Sedangkan cara menghormati pendidik di antaranya adalah tidak berjalan di depannya, tidak menempati tempat duduknya, tidak memulai mengajak bicara kecuali atas izinnya, tidak bicara macam-macam di depannya, tidak menanyakan suatu masalah pada waktu pendidiknya lelah, dan tidak duduk tertalu dekat dengannya sewaktu belajar kecuali karena terpaksa. 

Pada prinsipnya, peserta didik harus melakukan hal-hal yang membuat pendidik rela, menjauhkan amarahnya dan mentaati perintahnya yang tidak bertentangan dengan agama Allah Subhanahu Wa Ta'ala.

Termasuk menghormati ilmu adalah menghormati pendidik dan kawan serta memuliakan kitab. Oleh karena itu, peserta didik hendaknya tidak mengambil kitab kecuali dalam keadaan suci. 

Demikian pula dalam belajar, hendaknya juga dalam keadaan suci. Sebab ilmu adalah cahaya, wudlupun cahaya, maka akan semakin bersinarlah cahaya ilmu itu dengan wudlu. 

Peserta didik hendaknya juga memperhatikan catatan, yakni selalu menulis dengan rapi dan jelas, agar tidak terjadi penyesalan di kemudian hari. 

Peserta didik juga hendaknya dengan penuh rasa hormat, ia selalu memperhatikan secara seksama terhadap ilmu yang disampaikan padanya, sekalipun telah diulang seribu kali penyampaiannya.

Untuk menentukan ilmu apa yang akan dipelajari, hendaknya ia musyawarah dengan pendidiknya, sebab pendidik sudah lebih berpengalaman dalam belajar serta mengetahui ilmu pada seseorang sesuai bakatnya. 

Peserta didik selalu menjaga diri dari akhlak tercela, terutama sikap sombong. Demikian pula, setiap muslim wajib mengetahui dan mempelajari akhlak yang terpuji maupun yang tercela, seperti pemurah dan pelit, penakut dan pemberani, sombong dan rendah diri, sederhana dan berlebih-lebihan, irit dan lain sebagainya 

4. Sungguh-Sungguh, Kontinuitas dan Memiliki Minat yang Kuat

Peserta didik harus sungguh-sungguh di dalam belajar dan mampu mengulangi pelajarannya secara kontinu pada awal malam dan di akhir malam, yakni waktu antara maghrib dan isya dan setelah waktu sahur, sebab waktu-waktu tersebut kesempatan yang memberkahi. 
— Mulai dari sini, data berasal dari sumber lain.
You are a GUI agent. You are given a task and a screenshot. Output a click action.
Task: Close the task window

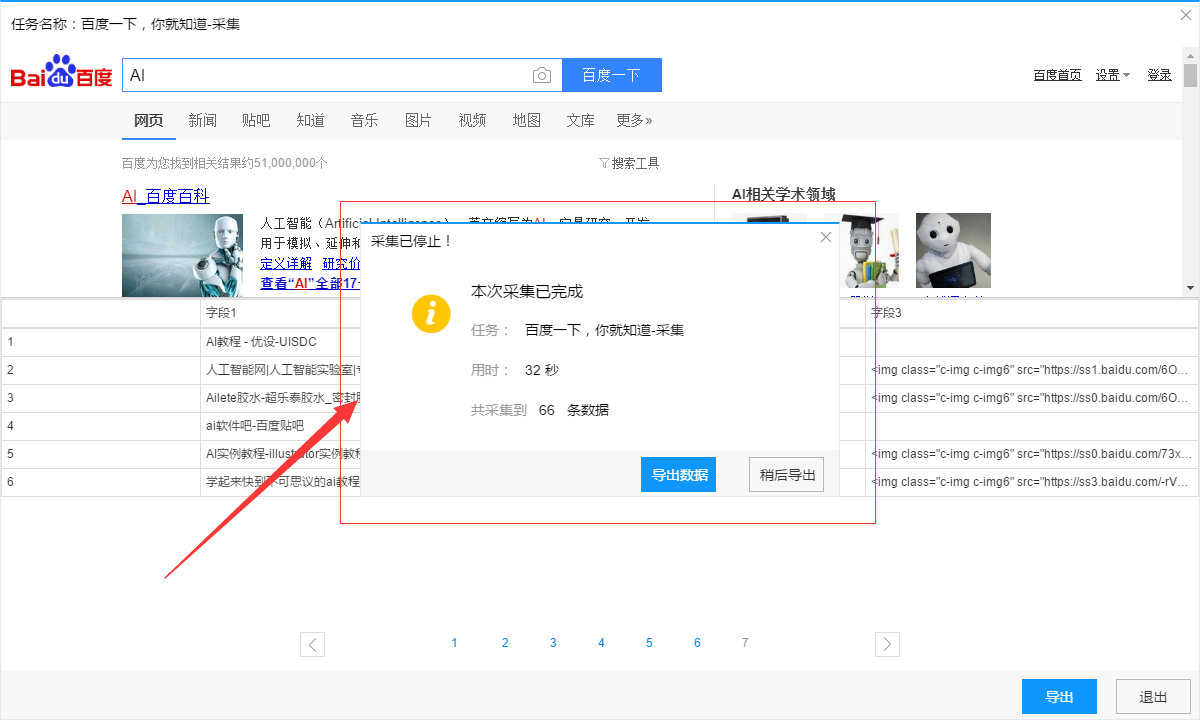point(1186,14)
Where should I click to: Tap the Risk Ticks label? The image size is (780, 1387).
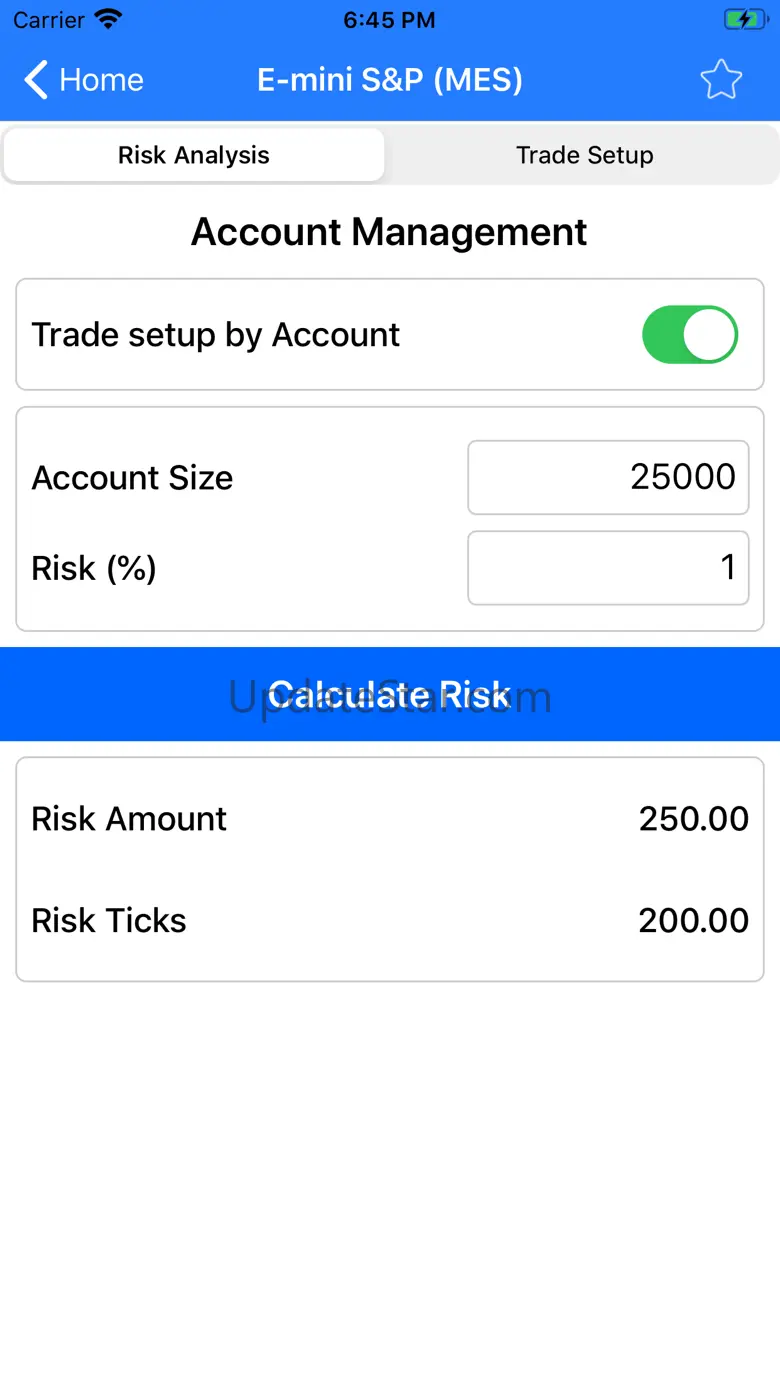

Peserta didik jangan sampai membuat dirinya terlalu kepayahan, sehingga lemah dan tidak mampu berbuat sesuatu. Kesungguhan dan minat yang kuat adalah merupakan pangkal kesuksesan. 

Oleh karena itu, barang siapa mempunyai minat yang kuat untuk menghafal sebuah kitab misalnya, maka menurut ukuran lahiriyah, tentu ia akan mampu menghafalnya, separuh, sebagian besar, atau bahkan seluruhnya.

5. Tertib (permulaan dan intensitas belajar)

Belajar hendaknya dimulai pada hari rabu, sebab hari itu Allah Subhanahu Wa Ta'ala menciptakan nur (cahaya), hari sialnya orang kafir yang berarti hari berkahnya orang mukmin. 

Bagi pemula (anak usia dini) hendaknya mengambil pelajaran yang sekiranya dapat dikuasai dengan baik setelah di ulangi dua kali. 

Kemudian tiap hari ditambah sedikit demi sedikit, sehingga apabila telah banyak masih mungkin dikuasai secara baik dengan mengulanginya dua kali, seraya ditambah sedikit demi sedikit lagi.

Selain itu, untuk pemula hendaknya dipilihkan kitab-kitab yang kecil, sebab dengan begitu akan lebih mudah dimengerti dan dikuasai dengan baik serta tidak menimbulkan kebosanan. 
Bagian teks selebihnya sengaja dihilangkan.